From deep within the archives, here's a little English lesson on analogies for your reading pleasure.
He spoke with the wisdom that can only come from experience, like a guy who went blind because he looked at a solar eclipse without one of those boxes with a pinhole in it and now goes around the country speaking at high schools about the dangers of looking at a solar eclipse without one of those boxes with a pinhole in it.
She caught your eye like one of those pointy hook latches that used to dangle from screen doors and would fly up whenever you banged the door open again.
The little boat gently drifted across the pond exactly the way a bowling ball wouldn't.
From the attic came an unearthly howl. The whole scene had an
eerie, surreal quality, like when you're on vacation in another city and "Jeopardy" comes on at 7 p.m. instead of 7:30.
Her eyes were like two brown circles with big black dots in the center.
Bob was as perplexed as a hacker who means to access T:flw.quid55328.com\aaakk/ch@ung but gets T:\flw.quidaaakk/ch@ung by mistake.
Her vocabulary was as bad as, like, whatever.
He was as tall as a six-foot-three-inch tree.
Long separated by cruel fate, the star-crossed lovers raced across the grassy field toward each other like two freight trains, one having left Cleveland at 6:36 p.m.traveling at 55 mph, the other from Topeka at 4:19 p.m. at a speed of 35 mph.
They lived in a typical suburban neighborhood with picket fences that resembled Nancy Kerrigan's teeth.
John and Mary had never met.

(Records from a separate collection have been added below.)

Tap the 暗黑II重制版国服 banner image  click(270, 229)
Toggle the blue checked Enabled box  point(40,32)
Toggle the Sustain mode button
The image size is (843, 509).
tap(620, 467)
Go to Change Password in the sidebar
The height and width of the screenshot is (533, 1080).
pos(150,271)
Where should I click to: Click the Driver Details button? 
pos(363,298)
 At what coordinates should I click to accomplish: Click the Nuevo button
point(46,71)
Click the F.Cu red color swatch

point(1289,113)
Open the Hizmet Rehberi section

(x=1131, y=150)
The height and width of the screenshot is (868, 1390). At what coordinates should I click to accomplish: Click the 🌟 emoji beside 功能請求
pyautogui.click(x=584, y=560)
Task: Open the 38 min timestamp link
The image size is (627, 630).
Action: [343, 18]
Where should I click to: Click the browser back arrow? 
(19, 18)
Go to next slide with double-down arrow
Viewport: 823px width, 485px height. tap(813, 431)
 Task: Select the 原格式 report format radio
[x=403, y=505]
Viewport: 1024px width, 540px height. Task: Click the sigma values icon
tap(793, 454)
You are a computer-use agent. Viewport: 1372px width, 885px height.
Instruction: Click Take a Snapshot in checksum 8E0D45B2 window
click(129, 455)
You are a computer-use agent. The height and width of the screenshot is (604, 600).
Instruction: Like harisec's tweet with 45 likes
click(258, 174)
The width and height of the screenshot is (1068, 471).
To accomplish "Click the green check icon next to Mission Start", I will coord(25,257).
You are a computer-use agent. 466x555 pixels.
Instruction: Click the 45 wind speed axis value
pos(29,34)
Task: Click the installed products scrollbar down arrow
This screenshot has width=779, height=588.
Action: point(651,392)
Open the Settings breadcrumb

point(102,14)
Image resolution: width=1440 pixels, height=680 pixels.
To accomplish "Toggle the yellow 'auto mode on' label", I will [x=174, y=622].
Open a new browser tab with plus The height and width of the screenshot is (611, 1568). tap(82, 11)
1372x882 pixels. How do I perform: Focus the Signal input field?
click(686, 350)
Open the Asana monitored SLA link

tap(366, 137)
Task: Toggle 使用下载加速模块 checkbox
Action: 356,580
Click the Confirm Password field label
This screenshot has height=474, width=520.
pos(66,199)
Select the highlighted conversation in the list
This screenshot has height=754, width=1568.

They were like two hummingbirds who had also never met.
The thunder was ominous-sounding, much like the sound of a thin sheet of metal being shaken backstage during the storm scene in a play.
The red brick wall was the color of a brick-red Crayola crayon.
2 comments:
man, i feel like i would use some of those if i had thought of them, especially the bowling ball one and the Jeopardy one. They are pulled so far out of no where that i feel like the randomness and comedic effects far outweigh the irrelevance. Nancy Kerrigan is also genius.
You're right, some of those would work okay depending on the context in which they're used. The bowling ball one is a personal favorite. How's everything in California?